Tasks:
1. From the batch processing page below, please list every first name that appears in the hashes returned in Example 1.
2. According to the batch processing page below, what does the process method return when it is called with a block?
3. Carry on the batch processing page below, picking up right after its final sentence.

Batch Processing

May 14, 2026 · View on GitHub

Contents


Batch Processing

Processing CSV data in batches (chunks), allows you to parallelize the workload of importing data. This can come in handy when you don't want to slow-down the CSV import of large files.

Setting the option chunk_size sets the max batch size.

When using a block, an optional second parameter chunk_index is passed, representing the 0-based index of the current chunk. This is useful for progress tracking and debugging:

    SmarterCSV.process(filename, {chunk_size: 100}) do |chunk, chunk_index|
      puts "Processing chunk #{chunk_index}"
      MyModel.insert_all(chunk)
    end

Example 1: How SmarterCSV processes CSV-files as chunks, returning arrays of hashes:

Please note how the returned array contains two sub-arrays containing the chunks which were read, each chunk containing 2 hashes. In case the number of rows is not cleanly divisible by :chunk_size, the last chunk contains fewer hashes.

     > pets_by_owner = SmarterCSV.process('/tmp/pets.csv', {:chunk_size => 2, :key_mapping => {:first_name => :first, :last_name => :last}})
       => [ [ {:first=>"Dan", :last=>"McAllister", :dogs=>"2"}, {:first=>"Lucy", :last=>"Laweless", :cats=>"5"} ],
            [ {:first=>"Miles", :last=>"O'Brian", :fish=>"21"}, {:first=>"Nancy", :last=>"Homes", :dogs=>"2", :birds=>"1"} ]
          ]

Example 2: How SmarterCSV processes CSV-files as chunks, and passes arrays of hashes to a given block:

Please note how the given block is passed the data for each chunk as the first parameter (array of hashes), with an optional second parameter for the chunk index (0-based). The process method returns the number of chunks when called with a block.

Source data:

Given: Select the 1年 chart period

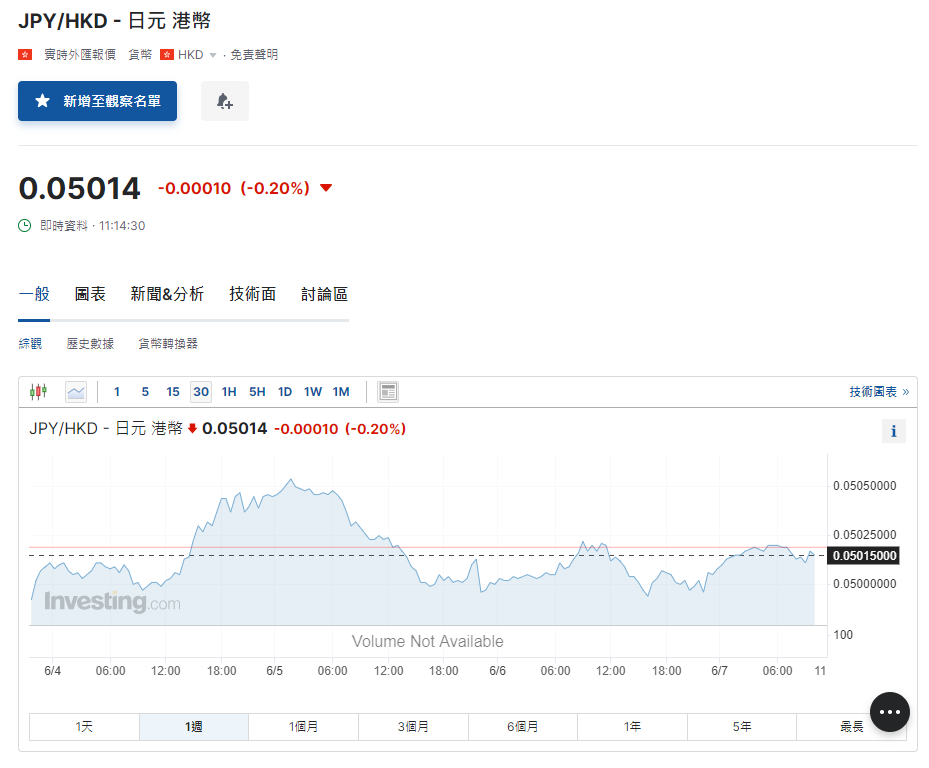Looking at the screenshot, I should 632,726.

Results of the tasks:
1. Dan, Lucy, Miles, Nancy

2. The number of chunks.

3.
     > total_chunks = SmarterCSV.process('/tmp/pets.csv', {:chunk_size => 2, :key_mapping => {:first_name => :first, :last_name => :last}}) do |chunk, chunk_index|
         puts "Processing chunk #{chunk_index}..."
         chunk.each do |h|   # you can post-process the data from each row to your heart's content, and also create virtual attributes:
           h[:full_name] = [h[:first],h[:last]].join(' ')  # create a virtual attribute
           h.delete(:first) ; h.delete(:last)              # remove two keys
         end
         puts chunk.inspect   # we could at this point pass the chunk to a Resque worker..
       end

       Processing chunk 0...
       [{:dogs=>"2", :full_name=>"Dan McAllister"}, {:cats=>"5", :full_name=>"Lucy Laweless"}]
       Processing chunk 1...
       [{:fish=>"21", :full_name=>"Miles O'Brian"}, {:dogs=>"2", :birds=>"1", :full_name=>"Nancy Homes"}]
        => 2

Example 3: ActiveRecord Bulk Insert in Chunks of 100 records with SmarterCSV:

    # using chunks:
    filename = '/tmp/some.csv'
    options = {:chunk_size => 100, :key_mapping => {:unwanted_row => nil, :old_row_name => :new_name}}
    n = SmarterCSV.process(filename, options) do |chunk|
          # we're passing a block in, to process each resulting hash / row (block takes array of hashes)
          # when chunking is enabled, there are up to :chunk_size hashes in each chunk
          MyModel.insert_all( chunk )   # insert up to 100 records at a time
    end

     => returns number of chunks we processed

Modern Batch API — each_chunk

Reader#each_chunk is the modern API for chunked batch processing. It yields (Array<Hash>, chunk_index) — the same shape as the process block — but returns an Enumerator when called without a block, enabling more flexible composition.

Configuration

Set chunk_size in options when constructing the Reader. each_chunk reads this value automatically:

reader = SmarterCSV::Reader.new('big.csv', chunk_size: 500)
reader.each_chunk do |chunk, index|
  puts "Processing chunk #{index} (#{chunk.size} rows)"
  MyModel.insert_all(chunk)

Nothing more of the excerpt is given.